Had some pieces of antler laying around so i stuck 'em all together on this Nicholson rasp. 14" long 8" of blade.

Reactions: Like 1 | EyeCandy! 6 | Way Cool 11


----------



## rocky1 (May 15, 2017)

You ever thought of taking up knife makin for a hobby? You're getting pretty good at that!! 

Very nice Pappy... Love it!! Everything about it!!!

Reactions: Agree 1


----------



## Lou Currier (May 15, 2017)




----------



## NYWoodturner (May 15, 2017)

Very sexy Pappy  Great job on the guard and the handle

Reactions: Agree 1


----------



## DKMD (May 15, 2017)

Too cool! I love the fact that you kept the file stamp on the blade

Reactions: Agree 5


----------



## robert flynt (May 15, 2017)

It is different! Nice job Pappy.


----------



## Foot Patrol (May 15, 2017)

I like it Pappy!


----------



## barry richardson (May 15, 2017)

Great looking knife!


----------



## JR Parks (May 15, 2017)

Vary cool Jack!! And like Doc said I love the Nicholson


----------



## ripjack13 (May 15, 2017)

Wow Jack! Very cool...I also like the Nicholson stamp on there...

Reactions: Agree 1


----------



## Mike1950 (May 16, 2017)

Very nice


----------



## Tony (May 16, 2017)

Man, that is sweet Pappy!

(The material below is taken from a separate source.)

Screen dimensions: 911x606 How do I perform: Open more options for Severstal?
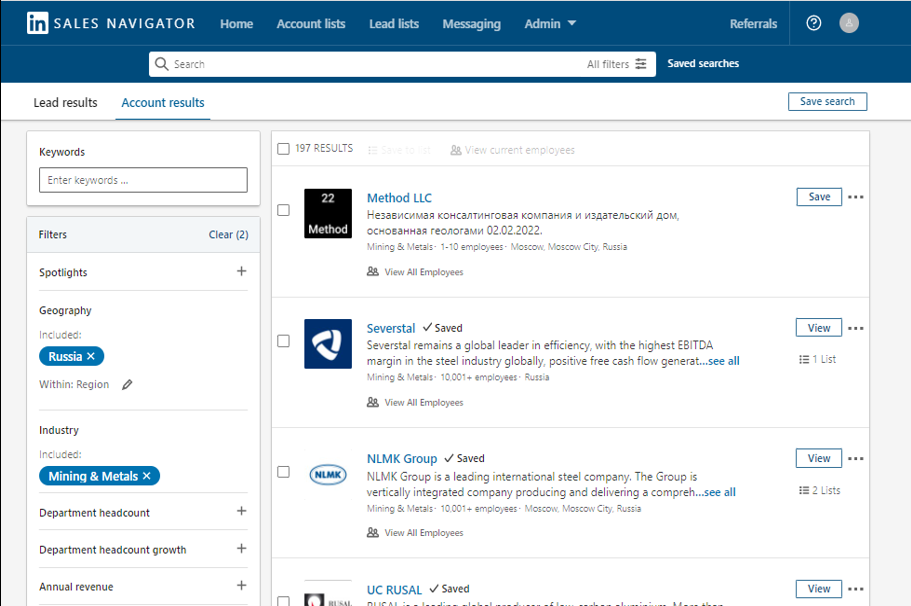[x=856, y=328]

Tony


----------



## bamafatboy (May 16, 2017)

Dang, now that is a knife, love it and I really like the way you worked the antler. Gives me an idea on making a pen.


----------



## Jack "Pappy" Lewis (May 16, 2017)

thanks everyone on the comments. I am going to use it as a demo piece for this Fall's Festival at New Madrid Missouri, what I would like them to see is the different antler sections, if they had a Father or Grandfather or anyone who hunted and has passed on, to utilize the antlers into a knife handle and date each one on the bottom. Along with their name acid etched on the blade.

Reactions: Like 1 | Way Cool 2


----------



## Strider (May 17, 2017)

Pretty darn good! :) Hope it serves its owner!


----------